Así también, en nuestros días, el pepillito tiene su uniforme, su disfraz, que no oculta, que no disfraza, sino al contrario revela, descubre, caracteriza. Y pocos uniformes más representativos que el del pepillito. A ello se debe gran parte de su fracaso. A ello también el blanco admirable que hizo Carbó, hiriéndolo de muerte al dispararle el certero disparo de su ya famosa sátira. Murió el pepillito precisamente por lo que más presumía: ¡el no usar sombrero y llevar el pelo envaselinado!
Con el maravilloso éxito que acaba de obtener Carbó, el costumbrismo no ha readquirido la prestancia de que gozaba en Cuba en épocas pasadas, en las épcas de José y Luis Victoriano Betancourt, de Francisco Valerio, de José María de Cárdenas, de Francisco de Paula Gelabert y de tantos otros costumbristas cubanos que libraron con su pluma brillantes campañas contra los defectos y vicios, costumbres y tipos de la sociedad cubana de mediados y fines de la última centuria.

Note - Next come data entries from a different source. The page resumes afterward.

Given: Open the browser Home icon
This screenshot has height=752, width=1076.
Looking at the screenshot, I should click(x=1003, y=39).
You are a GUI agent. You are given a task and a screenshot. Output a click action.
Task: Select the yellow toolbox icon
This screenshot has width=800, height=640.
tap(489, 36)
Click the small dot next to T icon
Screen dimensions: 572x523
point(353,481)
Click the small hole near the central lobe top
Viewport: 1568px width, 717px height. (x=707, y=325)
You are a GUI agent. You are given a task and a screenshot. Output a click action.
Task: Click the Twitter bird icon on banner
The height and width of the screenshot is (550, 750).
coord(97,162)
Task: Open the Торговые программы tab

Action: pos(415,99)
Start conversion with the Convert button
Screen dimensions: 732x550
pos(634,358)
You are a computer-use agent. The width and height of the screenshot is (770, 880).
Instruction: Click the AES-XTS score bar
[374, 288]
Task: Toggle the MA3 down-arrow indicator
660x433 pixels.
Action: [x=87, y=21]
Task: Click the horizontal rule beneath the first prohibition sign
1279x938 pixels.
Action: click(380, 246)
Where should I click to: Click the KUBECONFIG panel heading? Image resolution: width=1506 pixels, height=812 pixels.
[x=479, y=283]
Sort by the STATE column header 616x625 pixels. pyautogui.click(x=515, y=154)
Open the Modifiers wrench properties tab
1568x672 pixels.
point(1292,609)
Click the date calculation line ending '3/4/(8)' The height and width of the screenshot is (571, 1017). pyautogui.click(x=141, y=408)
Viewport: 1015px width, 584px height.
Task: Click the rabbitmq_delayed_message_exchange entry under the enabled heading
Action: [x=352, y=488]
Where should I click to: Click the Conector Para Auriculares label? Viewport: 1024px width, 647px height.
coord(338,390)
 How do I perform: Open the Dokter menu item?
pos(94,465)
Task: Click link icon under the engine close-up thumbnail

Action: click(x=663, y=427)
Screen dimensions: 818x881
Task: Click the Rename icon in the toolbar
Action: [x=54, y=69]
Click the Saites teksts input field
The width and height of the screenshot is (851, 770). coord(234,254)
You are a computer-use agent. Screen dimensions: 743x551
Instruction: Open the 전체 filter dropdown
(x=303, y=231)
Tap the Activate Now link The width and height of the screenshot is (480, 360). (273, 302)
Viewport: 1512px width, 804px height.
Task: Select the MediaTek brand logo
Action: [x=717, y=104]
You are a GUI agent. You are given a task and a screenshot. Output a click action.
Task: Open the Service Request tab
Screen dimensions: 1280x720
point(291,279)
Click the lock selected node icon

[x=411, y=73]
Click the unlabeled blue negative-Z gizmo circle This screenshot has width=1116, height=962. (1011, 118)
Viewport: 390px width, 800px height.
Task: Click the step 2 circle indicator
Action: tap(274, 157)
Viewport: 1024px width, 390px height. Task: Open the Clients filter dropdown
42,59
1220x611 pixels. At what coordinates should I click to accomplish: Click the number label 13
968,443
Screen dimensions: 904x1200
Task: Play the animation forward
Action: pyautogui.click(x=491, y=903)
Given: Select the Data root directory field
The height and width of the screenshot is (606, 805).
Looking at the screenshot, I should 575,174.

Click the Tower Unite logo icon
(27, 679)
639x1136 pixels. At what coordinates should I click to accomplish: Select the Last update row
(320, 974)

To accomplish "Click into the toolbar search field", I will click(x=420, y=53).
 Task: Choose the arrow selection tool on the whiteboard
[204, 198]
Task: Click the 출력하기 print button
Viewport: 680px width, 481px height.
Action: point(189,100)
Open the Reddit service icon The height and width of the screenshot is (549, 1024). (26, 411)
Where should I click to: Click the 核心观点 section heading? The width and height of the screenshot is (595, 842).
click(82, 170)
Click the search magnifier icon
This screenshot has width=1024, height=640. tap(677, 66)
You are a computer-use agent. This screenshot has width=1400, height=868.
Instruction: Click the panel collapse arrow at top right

Que la ruidosa y excepcional victoria alcanzada muy merecidamente por Sergio Carbó con su sátira costumbrista sobre los pepillitos, sirva además de la finalidad ya lograda de extinción de este tipo, para que el costumbrismo sea cultivado también por otros de los actuales escritores cubanos. ¡Y qué mejor arma que la ironía y la sátira para, flagelar y estigmatizar tipos y costumbres, ridículos unos, nocivos otros, censurables todos que padece nuestra sociedad, en esta época de pepillismo, guataquería, prórroga y candidatura única!


1 Para este artículo «Los pepillitos», Roig empleó el seudónimo con que lo firmó para Carteles (No. 32, 5 de agosto de 1928, p. 23) en la sección «Habladurías». En ese mismo número, en pp. 22 y 46 publicó otro artículo sobre el mismo tema: «Los pepillotes», sólo que este sí salió con su nombre.
Se sobreentiende así de que Roig de Leuchsenring y su alter ego escribieron sobre el mismo asunto para un mismo ejemplar de la revista Carteles.